El novio de la china mayor, un italiano que la chica conoció en el conventillo, es un exhibicionista. A pulso, despliega frente a ella el tapiz de sus sentimientos, llenos de dragones y heroicos samurais. Dice que quiere ser director de cine y ensaya con la novia, que se disfraza de público para aplaudir las escenas más dramáticas del tapiz. La chica, en cambio, quiere ser decoradora de interiores y ensaya con el muchacho. Pone caricias y besos artificiales adentro de los sentimientos del italiano. A veces su actitud enfurece a los dragones. Otras, los valientes samurais sacan sus espadas y le ofrecen casamiento.

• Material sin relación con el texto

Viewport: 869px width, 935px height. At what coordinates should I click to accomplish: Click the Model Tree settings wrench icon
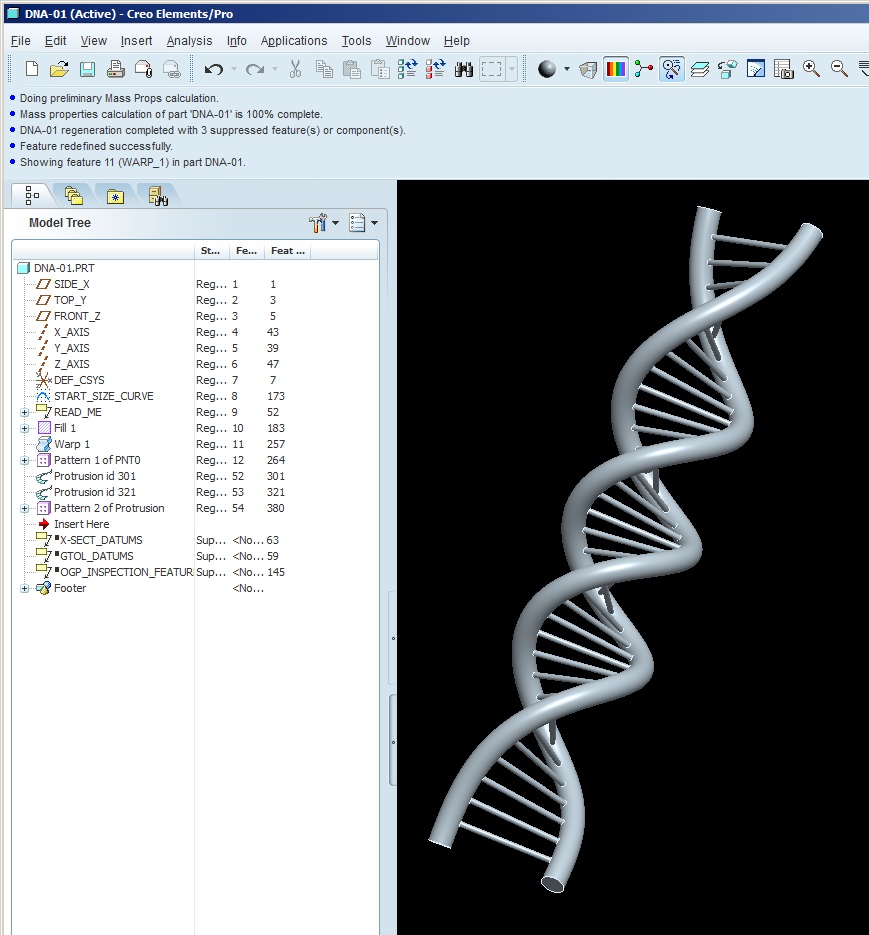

TANTOS PROBLEMAS Y ESTE CANTA
Charles Reznikoff
Estados Unidos (1894-1976)

Pasada su enfermedad, él seguía en cama. Veía por la ventana, cuando no había escarcha, nubes y la rama de un árbol. Los pájaros cruzaban el cielo, o un gorrión saltaba entre ramitas. El observaba, quieto como la rama; le parecía que su sangre estaba fresca como savia. Cuando movía las manos o el cuerpo, se movía despacio, como la rama en el crepúsculo. Sus padres pensaban simplemente que todavía estaba débil. En marzo estuvo bien. A menudo cuando entraba a su cuarto, iba hasta la ventana unos minutos y se quedaba mirando el árbol. Y lo miró brotar, y las hojitas y las hojas ya crecidas y las hojas colorearse y caer. Los padres habían perdido su dinero. Vendieron la casa y tenían que mudarse. Subió a su cuarto por última vez. El tronco del árbol, ramas y ramitas estaban quietos. Pensó: "El árbol es simétrico... y todo lo que crece... en forma... Y en cambio a través de los años... Así es mi vida... y todas las vidas". Bajó las escaleras cantando alegremente. Su padre dijo: "Tantos problemas y éste canta".


LOMBRICES
Guillermo Samperio
México (1948)

A medida que la gente se va haciendo vieja, se olvida de las lombrices. Las lombrices siempre están esperando a los niños; ellos las cortan en trocitos como cuando las mamás preparan salchichas con huevo, o las levantan hacia el cielo para leer sus contorsiones sensuales, o se la meten en la oreja a otro niño, o las aplastan cuando se aburren. Por esto las lombrices más experimentadas opinan que es bueno que la gente que se hace vieja se olvide de ellas. Sólo el poeta mete su cuchara en la tierra para las macetas.


LA NIÑA
Juan Ramón Jiménez
España (1881-1958)

La niña llegó en el barco de carga. Tenía la naricilla gorda, hinchada, y los ojos de otro color que los suyos. En el pecho le habían puesto una tarjeta que decía: "Sabe hablar algunas palabras en español. Quizá alguien español la quiera". La quiso un español y se la llevó a su casa. Tenía mujer y seis hijos, tres nenas y tres niños.
- ¿Y qué sabes decir en español, vamos a ver?
La niña miraba al suelo.
- ¿Ser "nice"? -Y todos se reían-. Me "custa el socolate". -Y todos se burlaban.
La niña cayó enferma. "No tiene nada", decía el médico. Pero se estaba muriendo. Una madrugada, cuando todos estaban dormidos y algunos roncando, la niña se sintió morir. Y dijo:
- Me muero. ¿Está bien dicho?
Pero nadie la oyó decir eso. Ni ninguna cosa más. Porque al amanecer la encontraron muda, muerta en español.